Parce qu’ils y passent plus des deux tiers de leur temps, les lycéens aspirent à trouver dans leur lycée un lieu d’enseignement mais aussi de vie collective, propice à l’apprentissage de la citoyenneté et à l’exercice de la démocratie. Cependant l’élève, citoyen en devenir, continue d’évoluer dans un système qui sépare le temps de la classe du temps passé hors d’elle. La vie lycéenne n’échappe pas à ce cloisonnement et a du mal à trouver sa place légitime puisqu’elle est perçue comme contingente à la dimension éducative. Les résistances sont fortes ; pourtant, la démocratisation de la vie lycéenne est en marche.

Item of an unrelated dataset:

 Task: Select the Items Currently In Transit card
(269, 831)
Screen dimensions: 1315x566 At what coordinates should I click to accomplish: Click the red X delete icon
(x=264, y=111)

Et si nous renoncions à une conception dépassée ?
1Pour le lycéen, l’établissement est une unité de lieu et de temps, traversée par une diversité d’actions. Il dit volontiers de son lycée qu’il est sa « deuxième maison », dans laquelle il trouve instruction et éducation. Pour lui, cette unité ne saurait nier sa personne, son identité, son intégrité. Qu’il entre en classe ou qu’il en sorte, il reste ce même individu qui se nourrit de deux espaces complémentaires. Pourtant, il perçoit nettement la vieille dissociation entre éducation de l’intelligence et éducation de la personne. Il en fait rapidement l’expérience, pour peu qu’il s’engage dans la vie lycéenne et porte un mandat d’élu ou qu’il prenne des responsabilités associatives au sein, par exemple, de la Maison des lycéens. Il s’aperçoit alors que ce qu’il entreprend hors de la classe, dans l’intérêt commun, se retourne vite contre lui : il doit se mettre à jour des cours manqués pour cause de réunions, courir après le temps, passer trop souvent pour un élève dilettante, voire absentéiste. Seul est épargné, plus chanceux, celui qui a le privilège d’appartenir à la catégorie des « bons élèves », alors traité avec plus d’indulgence.

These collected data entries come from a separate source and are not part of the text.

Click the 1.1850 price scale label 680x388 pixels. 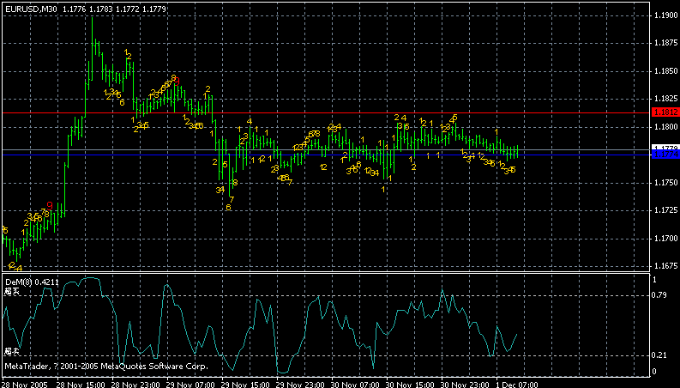(664, 71)
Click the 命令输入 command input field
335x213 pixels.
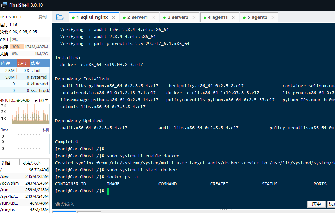[x=148, y=204]
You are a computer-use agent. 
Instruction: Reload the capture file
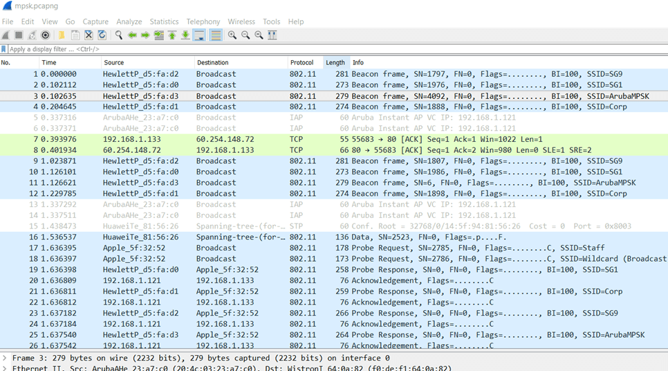pos(102,35)
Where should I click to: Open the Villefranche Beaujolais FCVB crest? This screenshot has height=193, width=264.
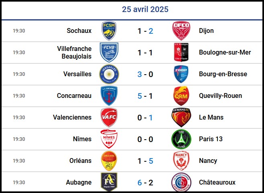coord(109,52)

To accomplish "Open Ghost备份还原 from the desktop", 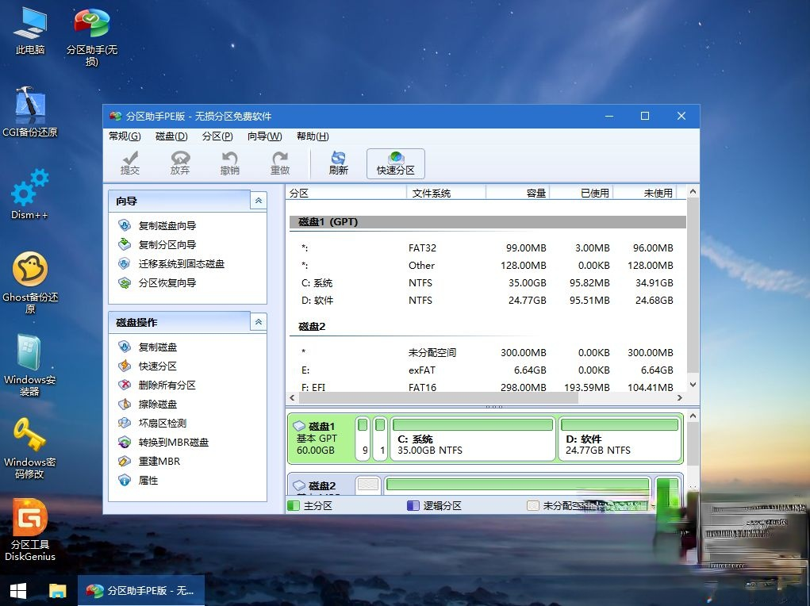I will [30, 270].
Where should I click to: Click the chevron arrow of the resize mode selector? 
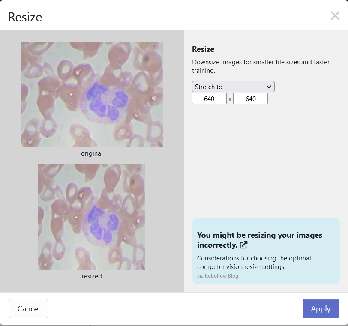click(269, 87)
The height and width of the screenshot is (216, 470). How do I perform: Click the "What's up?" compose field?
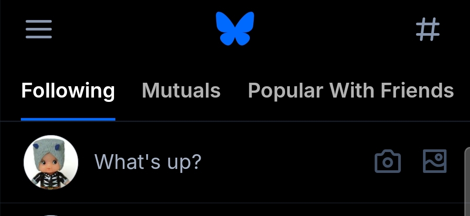point(148,162)
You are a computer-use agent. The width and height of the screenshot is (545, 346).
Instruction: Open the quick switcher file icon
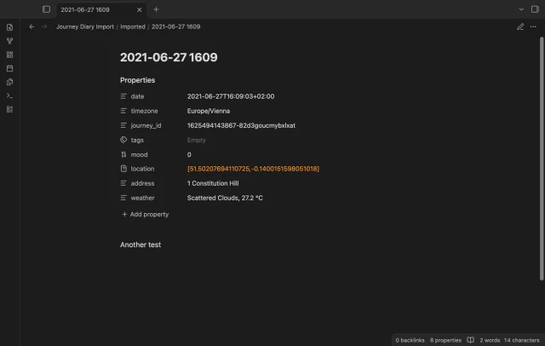coord(9,27)
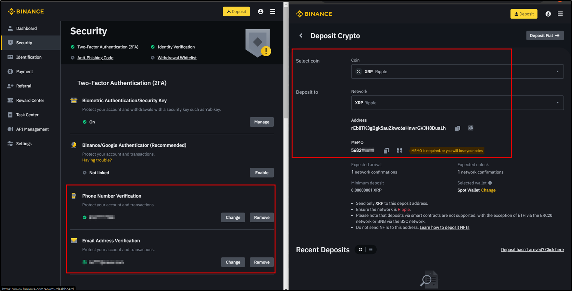Enable Binance/Google Authenticator
The image size is (572, 291).
[261, 173]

2Pour donner place à la vie lycéenne, nous devons d’abord cesser d’opposer ce qui se passe dans et hors de la classe, la pédagogie et l’apprentissage de la citoyenneté, les apprentissages disciplinaires et les légèretés de la vie lycéenne. Sans cela, cette dernière continuera d’être une terre marginale, étrangère au fonctionnement de l’établissement. Il appartient à la communauté des adultes de lever ce malentendu. La politique d’un établissement doit afficher clairement, et en tout premier lieu dans son projet, que la vie lycéenne ne s’arrête pas à la porte de la salle de classe, qu’elle se nourrit des facettes réconciliées de la vie pendant les cours, de la vie scolaire et, plus largement, de la vie éducative. L’engagement personnel du chef d’établissement facilite grandement cette réconciliation, cette création de liens, ces passages entre adultes et lycéens : les élèves ont besoin d’une telle cohérence pour donner du sens à ce qu’ils font, elle nous est nécessaire pour pouvoir porter un autre regard sur eux, radicalement nouveau, plus global, plus pertinent, plus complexe.
Contraindre ou convaincre ?
3Pour ce faire, l’incantation ne suffit pas. Voilà plus de vingt ans qu’ont été publiés les textes officiels réglementant les droits et obligations des lycéens, définissant l’espace de la vie démocratique de l’élève. La volonté politique se heurte en ce domaine comme dans de nombreux autres à la culture institutionnelle. La photographie de la réalité actuelle des lycées renvoie un constat sévère : le chef d’établissement, l’équipe de direction, les professeurs sont souvent les grands absents sur ce terrain alors même que les lycéens sont en attente de leur accompagnement éclairé. Seul le Conseiller principal d’éducation semble plus volontiers prêt à se mêler de l’affaire et, de fait, les lycéens plébiscitent son aide. Ainsi, la vie lycéenne peine à trouver un espace d’expression reconnu par tous.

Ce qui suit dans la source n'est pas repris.